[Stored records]

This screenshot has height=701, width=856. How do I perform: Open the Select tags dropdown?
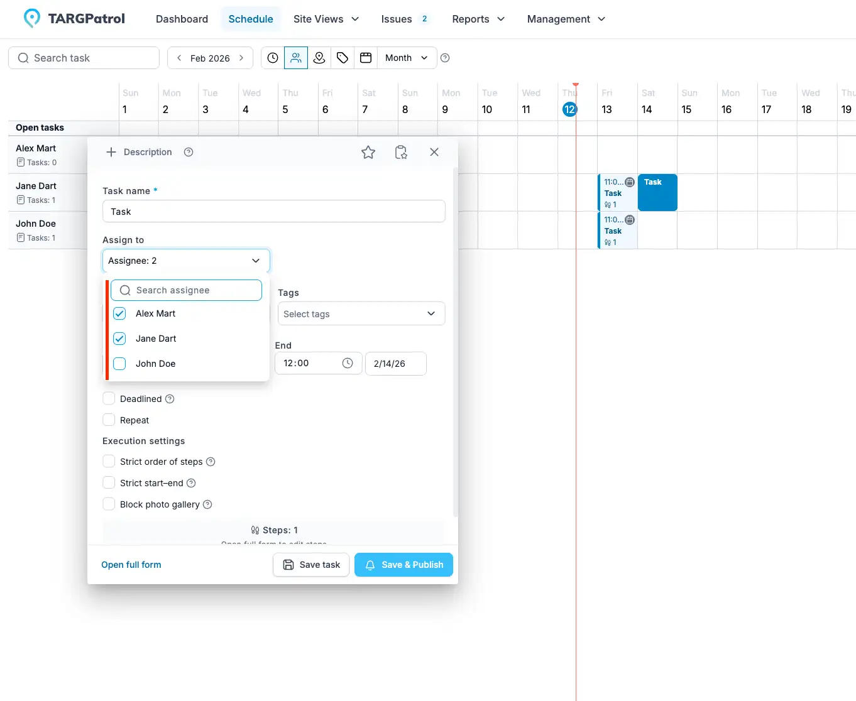361,313
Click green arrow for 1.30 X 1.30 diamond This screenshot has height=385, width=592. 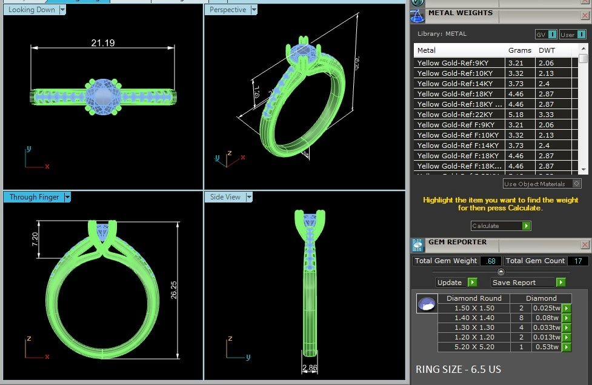pyautogui.click(x=567, y=328)
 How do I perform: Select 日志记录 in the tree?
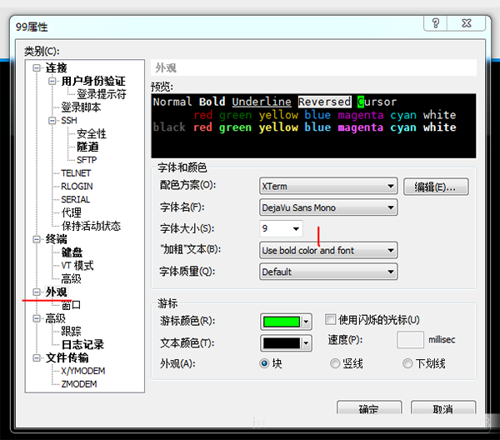coord(83,344)
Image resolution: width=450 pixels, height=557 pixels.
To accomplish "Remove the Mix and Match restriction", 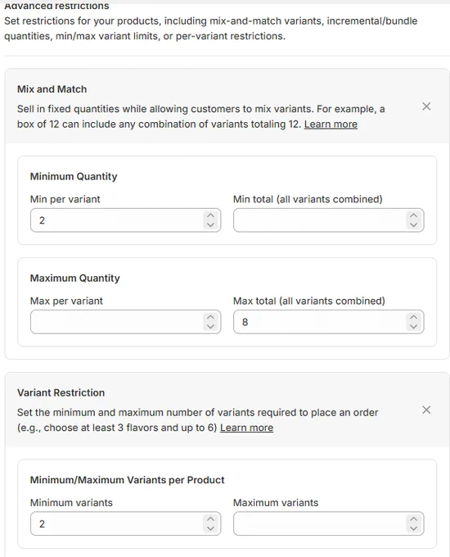I will pyautogui.click(x=426, y=106).
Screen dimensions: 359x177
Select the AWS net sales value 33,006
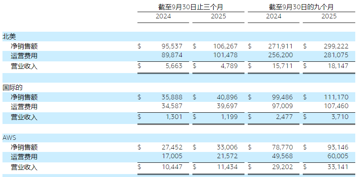point(226,147)
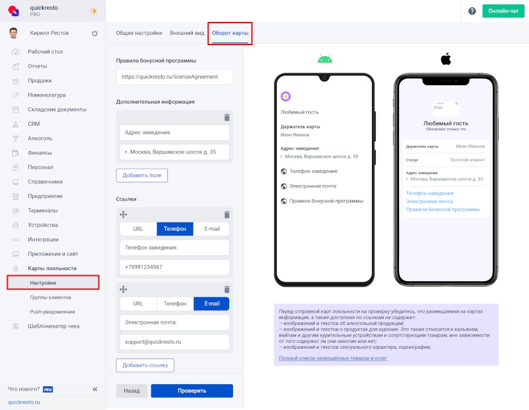The image size is (529, 410).
Task: Expand the Карты лояльности sidebar section
Action: pyautogui.click(x=52, y=268)
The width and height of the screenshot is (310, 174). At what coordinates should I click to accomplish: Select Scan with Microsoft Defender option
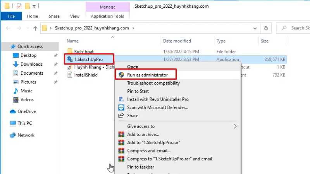(x=157, y=107)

● **Exercise**:
For this task, give again exactly the lines from the line with "Screen dimensions: 359x177" through the end of the entries, including both ends, and omit the pictures.

● **Result of the task**:
Screen dimensions: 359x177
Select the AWS net sales value 33,006
point(226,147)
The image size is (529, 410).
Task: Expand the Карты лояльности sidebar section
Action: pyautogui.click(x=52, y=268)
The width and height of the screenshot is (310, 174). At what coordinates should I click to accomplish: Select Scan with Microsoft Defender option
(x=157, y=107)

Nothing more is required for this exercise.